- WHAT YOU NEED TO DO -
Reproduce the following entries line for line, with no changes.

- Some entries -
-------------------------

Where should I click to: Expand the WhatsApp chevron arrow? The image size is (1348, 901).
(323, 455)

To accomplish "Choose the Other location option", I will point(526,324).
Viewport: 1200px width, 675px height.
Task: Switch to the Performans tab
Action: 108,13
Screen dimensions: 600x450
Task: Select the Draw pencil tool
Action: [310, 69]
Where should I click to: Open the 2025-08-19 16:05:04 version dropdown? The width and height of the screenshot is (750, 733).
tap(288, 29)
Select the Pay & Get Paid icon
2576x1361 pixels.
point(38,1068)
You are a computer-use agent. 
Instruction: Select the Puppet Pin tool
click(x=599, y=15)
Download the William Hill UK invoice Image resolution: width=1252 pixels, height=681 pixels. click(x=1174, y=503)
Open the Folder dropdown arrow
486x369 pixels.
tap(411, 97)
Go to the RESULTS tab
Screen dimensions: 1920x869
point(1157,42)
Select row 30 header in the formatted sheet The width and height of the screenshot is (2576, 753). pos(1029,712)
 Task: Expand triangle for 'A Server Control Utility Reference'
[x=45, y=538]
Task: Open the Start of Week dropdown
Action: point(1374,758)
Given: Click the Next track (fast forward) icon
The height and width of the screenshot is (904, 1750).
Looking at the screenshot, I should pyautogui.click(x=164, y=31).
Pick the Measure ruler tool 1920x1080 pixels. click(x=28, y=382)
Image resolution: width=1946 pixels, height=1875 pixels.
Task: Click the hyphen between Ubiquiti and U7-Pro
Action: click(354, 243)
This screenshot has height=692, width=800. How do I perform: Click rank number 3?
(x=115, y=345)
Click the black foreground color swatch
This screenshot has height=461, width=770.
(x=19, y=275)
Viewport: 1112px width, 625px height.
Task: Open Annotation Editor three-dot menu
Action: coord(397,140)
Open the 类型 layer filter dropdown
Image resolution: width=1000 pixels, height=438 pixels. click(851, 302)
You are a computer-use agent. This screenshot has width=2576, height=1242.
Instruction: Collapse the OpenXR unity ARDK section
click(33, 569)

-------------------------

- TASK SOLUTION -
Where should I click to: Expand the WhatsApp chevron arrow? The image size is (1348, 901).
(323, 455)

To accomplish "Choose the Other location option", I will point(526,324).
Viewport: 1200px width, 675px height.
Task: Switch to the Performans tab
Action: 108,13
Screen dimensions: 600x450
Task: Select the Draw pencil tool
Action: [310, 69]
Where should I click to: Open the 2025-08-19 16:05:04 version dropdown? The width and height of the screenshot is (750, 733).
tap(288, 29)
Select the Pay & Get Paid icon
2576x1361 pixels.
point(38,1068)
You are a computer-use agent. 
Instruction: Select the Puppet Pin tool
click(x=599, y=15)
Download the William Hill UK invoice Image resolution: width=1252 pixels, height=681 pixels. click(x=1174, y=503)
Open the Folder dropdown arrow
486x369 pixels.
tap(411, 97)
Go to the RESULTS tab
Screen dimensions: 1920x869
point(1157,42)
Select row 30 header in the formatted sheet The width and height of the screenshot is (2576, 753). pos(1029,712)
 Task: Expand triangle for 'A Server Control Utility Reference'
[x=45, y=538]
Task: Open the Start of Week dropdown
Action: point(1374,758)
Given: Click the Next track (fast forward) icon
The height and width of the screenshot is (904, 1750).
Looking at the screenshot, I should pyautogui.click(x=164, y=31).
Pick the Measure ruler tool 1920x1080 pixels. click(x=28, y=382)
Image resolution: width=1946 pixels, height=1875 pixels.
Task: Click the hyphen between Ubiquiti and U7-Pro
Action: click(354, 243)
This screenshot has height=692, width=800. How do I perform: Click rank number 3?
(x=115, y=345)
Click the black foreground color swatch
This screenshot has height=461, width=770.
(x=19, y=275)
Viewport: 1112px width, 625px height.
Task: Open Annotation Editor three-dot menu
Action: coord(397,140)
Open the 类型 layer filter dropdown
Image resolution: width=1000 pixels, height=438 pixels. click(851, 302)
You are a computer-use agent. This screenshot has width=2576, height=1242.
Instruction: Collapse the OpenXR unity ARDK section
click(33, 569)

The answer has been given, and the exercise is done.